3 . The system of claim 1 , wherein the smoke signal or the fire related signal comprise a smoke, a flame, a spark, an ember, a rapid rise in surface temperature, increase in surface heat and increase in CO 2 level.
4 . The system of claim 1 , is further operable to:
annotate the second image using a visual combustible object tagging tool to specify bounding boxes around edges of the smoke signal or the fire related signal; process, the second image, through a plurality of filters to create map edges of the smoke signal or the fire related signal; perform combustible object recognition, within given scenes by slicing and indexing the second image using a N-dimensional array mapping method; and identify, by time-correlation analysis, cause, precise geolocation, and timestamp of start of the fire using a RNN model.

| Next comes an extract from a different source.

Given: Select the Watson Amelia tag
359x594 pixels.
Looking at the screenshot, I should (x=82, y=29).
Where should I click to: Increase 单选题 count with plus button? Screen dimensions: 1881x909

5 . The system of claim 4 , wherein the plurality of filters comprise a horizontal line filter, a vertical line filter, and a diagonal line filter.

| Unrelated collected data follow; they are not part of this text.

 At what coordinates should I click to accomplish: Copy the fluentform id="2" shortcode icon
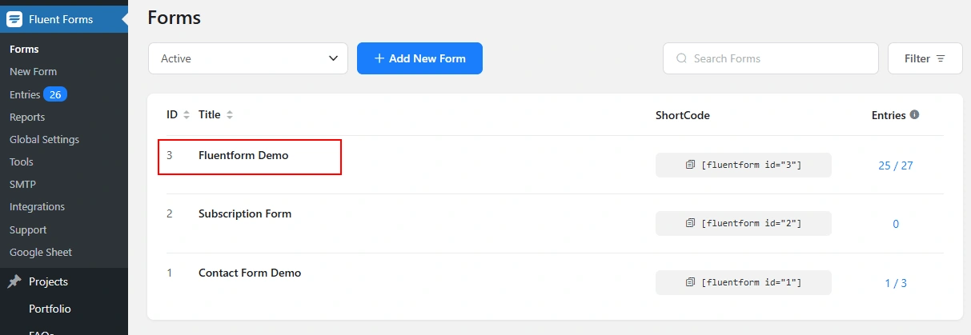tap(690, 223)
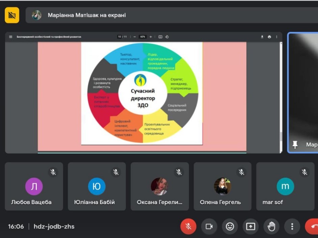The width and height of the screenshot is (318, 238).
Task: Zoom in the PDF with plus button
Action: (x=151, y=37)
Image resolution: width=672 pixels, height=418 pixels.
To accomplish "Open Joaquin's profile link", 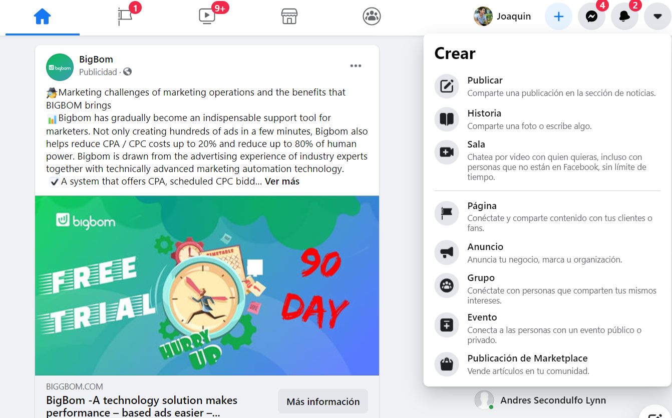I will point(502,17).
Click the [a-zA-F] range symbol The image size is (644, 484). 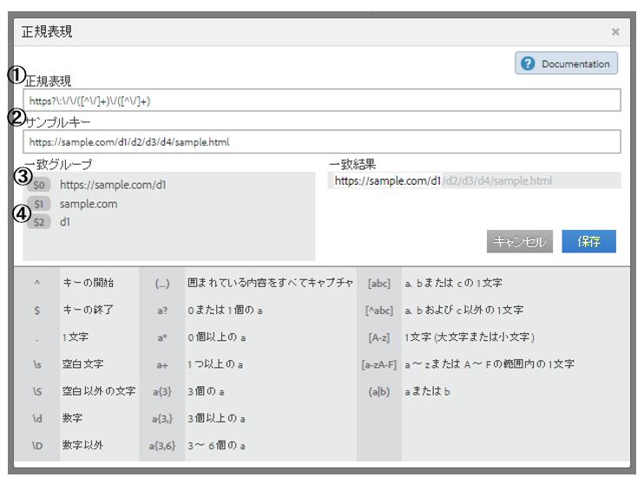pyautogui.click(x=379, y=364)
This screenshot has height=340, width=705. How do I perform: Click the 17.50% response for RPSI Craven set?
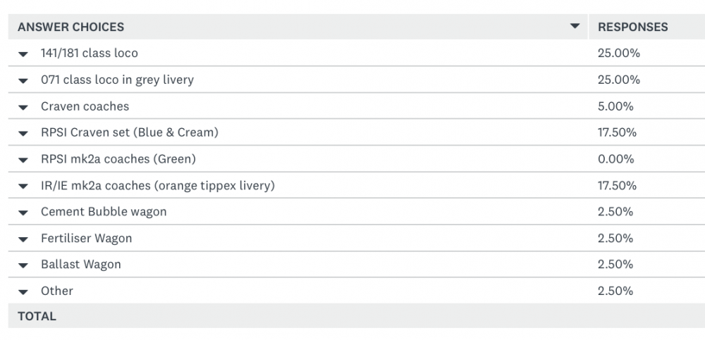[x=617, y=133]
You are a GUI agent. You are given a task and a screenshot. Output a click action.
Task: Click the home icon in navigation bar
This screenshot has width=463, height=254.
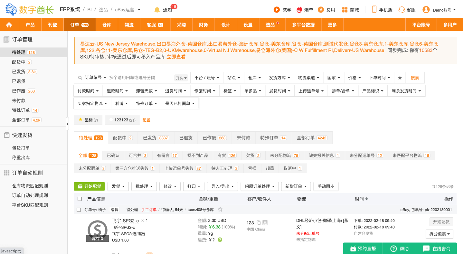pyautogui.click(x=9, y=25)
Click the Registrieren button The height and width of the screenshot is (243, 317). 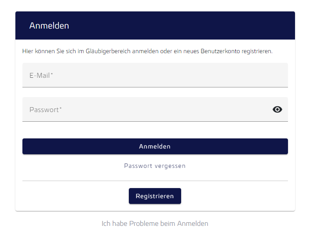pyautogui.click(x=155, y=196)
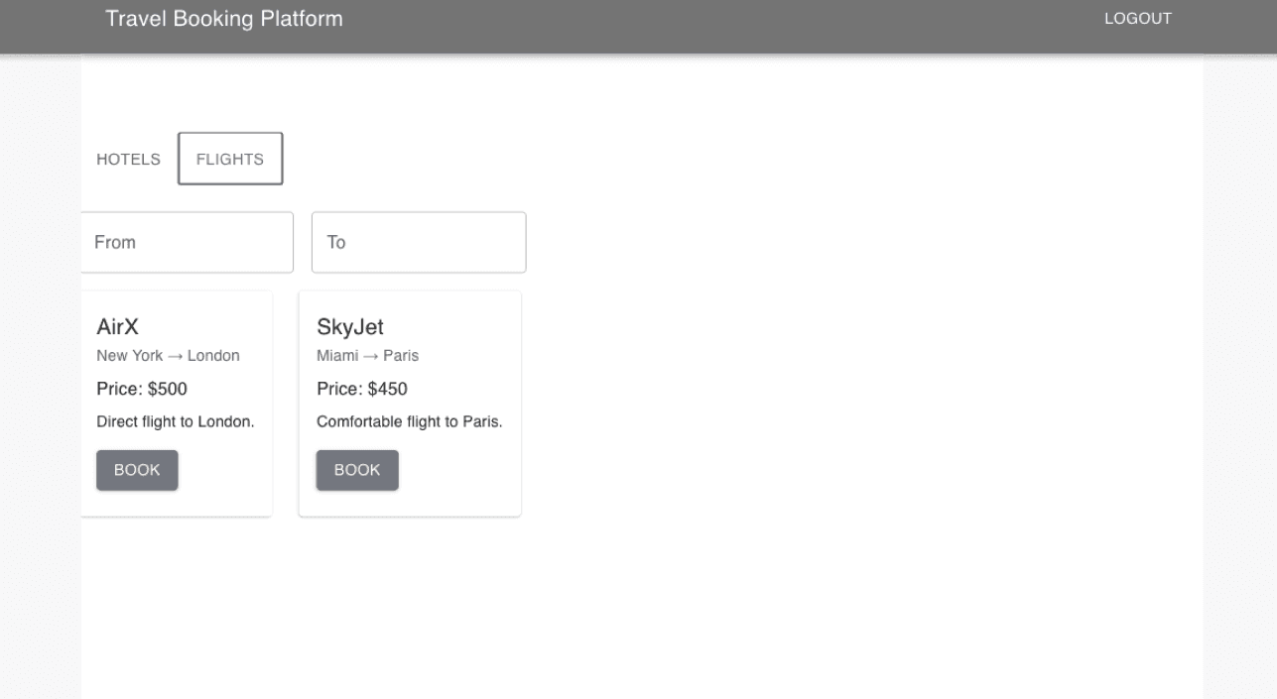Screen dimensions: 1277x699
Task: Click the LOGOUT button
Action: pos(1137,19)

6 . The system of claim 1 , is further operable to:
generate, with a non-linear regression model operably coupled to the deep-neural network, a time-series pattern representation of the smoke signal or the fire related signal; classify, with a classifier operably coupled to the deep-neural network, the smoke signal, or the fire related signal based on the convolutional output; and predict fire-growth, and fire-spread by time series correlation, of the classified smoke signal or the classified fire related signal, the time-series pattern representation, the ambient weather-related information, and the land related information.
7 . The system of claim 6 , wherein the system is further operable to provide information for situational awareness and decision making based on the fire-growth and the fire-spread prediction.
8 . The system of claim 1 , wherein the plurality of risk areas comprise an arid vegetation land, a semi-arid vegetation land, an arid vegetation land with active human interference and an arid vegetation land with dry lightning.
9 . The system of claim 1 , wherein the cloud-computing platform executes information processed via a fog network and an edge device.
10 . The system of claim 1 , wherein the first image, and the second image comprise still-images, videos, and infrared images.
11 . The system of claim 1 , wherein the system communicates via a high-speed broadband internet network comprising 5G network and a next generation Wi-Fi network.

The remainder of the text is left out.